Launching Air Quality Monitoring into the 21st Century



We’re excited to announce that Eloise Marais, Research Scientist at the University of Birmingham, is working with the Satellite Applications and Future Cities Catapults as part of our Researchers in Residence Programme! Here is a bit about the project from Eloise:

What are we doing?

This project aims to convert satellite observations of air pollutants and vegetation dynamics into products that businesses, city planners, stakeholders and other end users can use to effectively monitor air quality and green spaces in cities.

The current issue…

Air pollution and lack of access to green spaces impact city sustainability. Cities that have the resources to monitor air quality do this by placing a few air pollutant instruments around the city. There are limits to where and how many instruments can be distributed across a city.

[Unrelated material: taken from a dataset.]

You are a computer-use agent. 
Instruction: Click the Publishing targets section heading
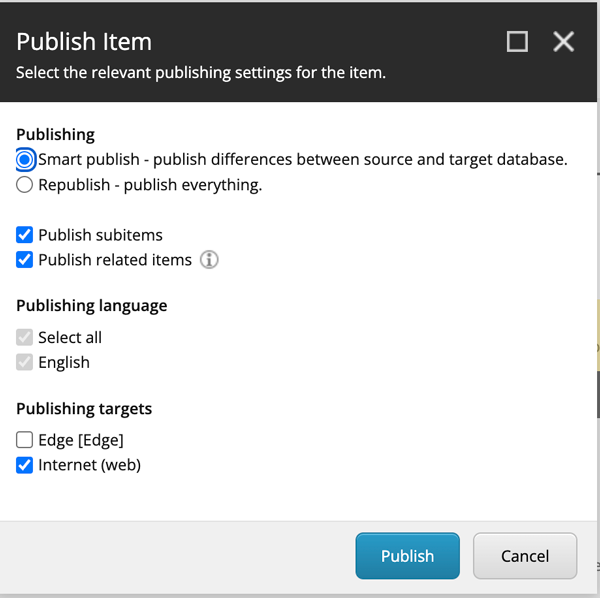pyautogui.click(x=84, y=408)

This approach also doesn’t tell us about city-wide trends in pollution to evaluate the efficacy of air quality policy and the accuracy of inventories and other tools developed and used by government agencies and environmental consultants. Similarly, cities that keep an inventory of green spaces do this by counting the number and species of trees or the spatial extent of green spaces, but this data is collected infrequently and doesn’t tell us about the health of vegetation.

The solution…

Satellite observations offer a unique opportunity to monitor air quality and green spaces, but these are challenging to use. I will work with experts at Satellite Applications Catapult as a NERC-funded EPSRC Researcher in Residence to make cumbersome Earth observations user-friendly. The tool I’m developing, called TRACE (Tool for Recording and Assessing the City Environment), is undergoing validation with surface observations in Birmingham in collaboration with the Birmingham City Council to then be applied to other cities at different development stages: Johannesburg/Pretoria in South Africa (my home country), Delhi and Bengaluru in India, and Lagos in Nigeria.

Keep an eye out for updates on this 3-year project over the coming months!